At 86, New Orleans runner Albert Briede will participate in his 50th
Turkey Day Race
Posted by Chris Bynum, The Times-Picayune November 22, 2008 2:39PM
Albert E. Briede ran his first Turkey Day Race. At 86, Briede will
participate in his 50th race next week. Dwight D. Eisenhower was
president, gasoline was 25 cents a gallon, Mattel's Barbie was born,
and Alaska became the 49th state in 1958, the year Albert E. Briede
ran his first Turkey Day Race. At 86, Briede will participate in his
50th race next week.
He was a runner long before running was cool.
One of the founding members of the New Orleans Road Runners (now the
New Orleans Track Club), Briede ran before there were, well, running
shoes. He began racking up his miles in white canvas high-top
sneakers.
The first Turkey Day Race he ran, he finished dead last.
"My time was 44 minutes," he said.
The next year he ran eight minutes faster in the race that was
established by Bostonian Tad Gormley when he came to the New Orleans
Athletic Club in 1907. Later in the 1950s and '60s, Briede was the
first NOAC member across the finish line on more than one occasion.
Last year, he walked the race because of a broken bone in his leg.
And this year, he plans to participate by walking a mile with his
four daughters.
Briede's running days might be over, but the retired funeral director
believes that "when a runner becomes a walker, he should enjoy every
step."
When Briede started his running habit, he was 36 years old -- which
at that time was considered almost middle-aged.

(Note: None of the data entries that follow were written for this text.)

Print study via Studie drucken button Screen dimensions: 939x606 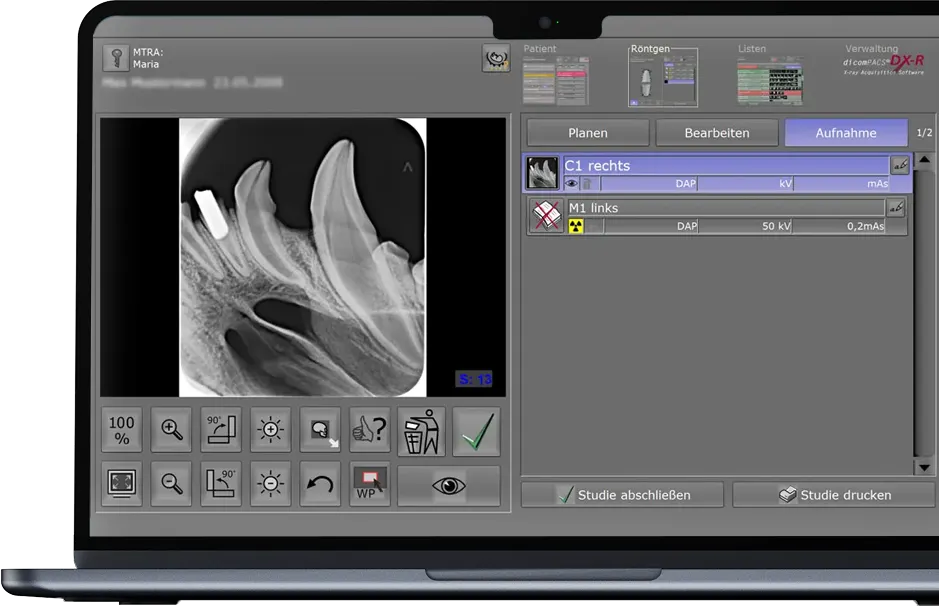point(834,494)
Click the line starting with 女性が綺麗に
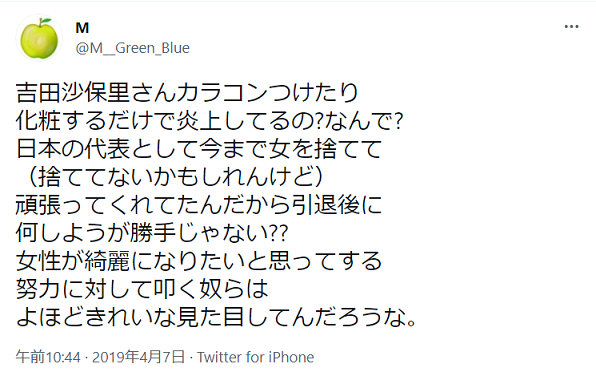The height and width of the screenshot is (372, 596). (199, 261)
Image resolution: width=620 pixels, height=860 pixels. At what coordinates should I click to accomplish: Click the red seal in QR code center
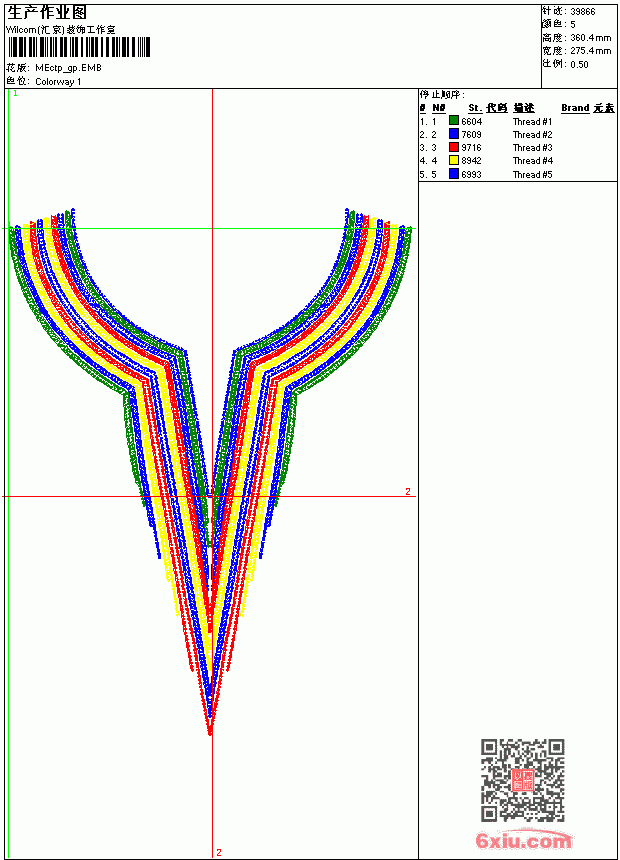(x=523, y=780)
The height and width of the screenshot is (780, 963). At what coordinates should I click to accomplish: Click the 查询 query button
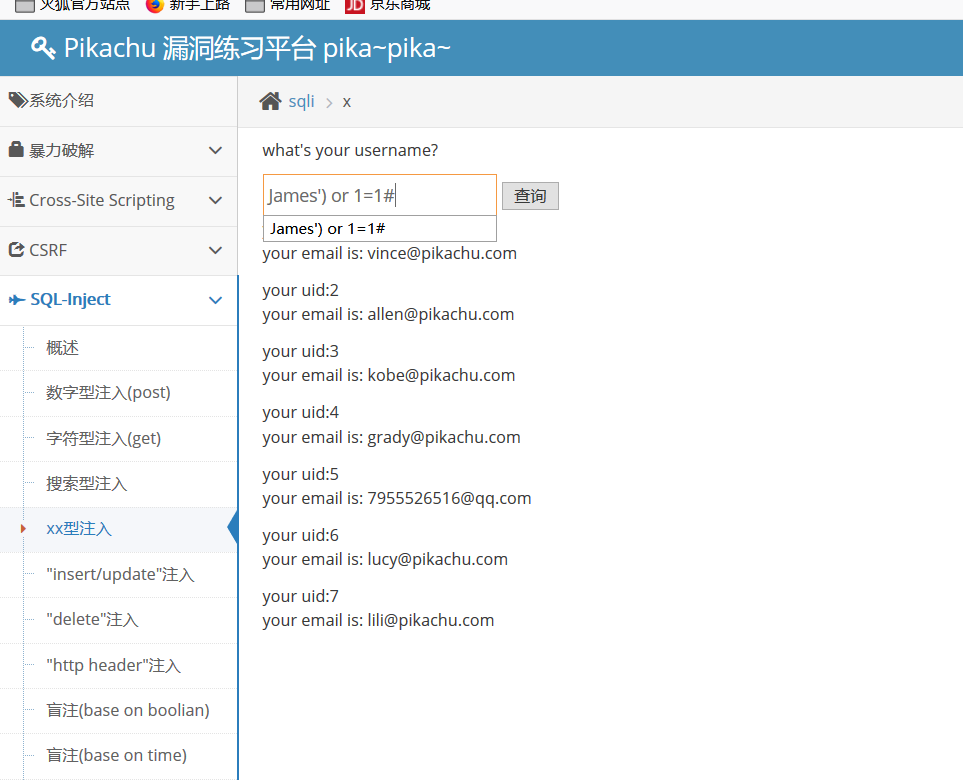[530, 196]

"People thought my husband was a kook," said Irene Briede, the woman
he married in 1949 and with whom he had eight children. The family's
Thanksgiving tradition was as much about going to watch Dad in the
annual five-mile race as it was about sharing the holiday dinner.
"The turkey would go in (the oven), and we would go off," Irene
Briede said.
"I remember being bundled up and going downtown to Canal Street,
standing there with my mother and grandparents to watch for my
father," says Irene Lutkewitte, one of the Briedes' four
daughters. "There were just these few men running, no police escort,
no streets blocked off, and the men had to dodge cars because running
wasn't fashionable then."
Years went by. Tradition continued. Man walked on the moon; women
walked out of the kitchen and into the boardroom. Running became
cool.
"My mother called one day and said, 'Your Dad is running with women.'
And I'm thinking my Dad, who doesn't smoke, drink or curse, is
running with women?" Lutkewitte said.
But the foot races once restricted to men only had given way to
include both sexes. In 1969, Barbara Gorrondona became the first
woman to run the Turkey Day Race. (Two years earlier, Kathrine
Switzer challenged the men-only Boston Marathon rule by being the
first woman to complete that 26.2 mile race.) Yes, Briede was running
with women.
In the ''70s, running was so cool that jogging suits were hip for non-
runners, too. In 1981, the British film "Chariots of Fire" fired up
anyone with a pair of Nikes and a Sony Walkman.
And Briede was still running the Turkey Day Race, as well as other
local races and half-marathons.
Earlier, he even had a race named after him.
"Only because they ran it on my birthday," Briede said.
But the Al Briede Gold Cup three-mile race is now a Brother Martin
High School fundraiser and has been in existence for 41 years.
In addition to opening up to women, there were other changes in the
Turkey Day Race over the years.
"Until the 1980s, the runners were 'handicapped' based on their
time," said Ron Schulingkamp, Turkey Day Race historian. Race
categories soon gave way to age groups.
The legendary local race, Schulingkamp said, "was suspended in 1918
because of World War I and was revived by athletic director Irwin
Poche in 1928. With the exception of the World War II period of 1943-
45, the race has been held every Thanksgiving morning."
In 1967, the Turkey Day Race was held in City Park for the first
time. It moved there permanently in the '80s.
Through the changes, Briede kept running, even when tragedy struck
his family.
On Sept. 27, 2002, the Briedes' youngest son, Christopher, was
murdered at the age of 32 in a home invasion. His wife, Amy, survived
only because the killer's gun jammed.
On Thanksgiving Day that year, the family once again joined together
to uphold a tradition: They went to the Turkey Day Race and came home
to share a meal.
"It pulled everyone close together," Irene Briede said. "And whenever
there was a group photo taken after that, one of our daughters would
hold a photo of Christopher so that he would be part of the family
picture."
Next Thursday will be like the past 49 Thanksgiving Thursdays for the
Briedes. Time has passed. There are now 20 grandchildren in the
Briede family. Things have changed. Runners are plugged into iPods
and accessorized with aerodynamic water bottles. Briede is a walker
and no longer a runner. But some things remain the same.
"I'm doing the best I can with what I have left," he said.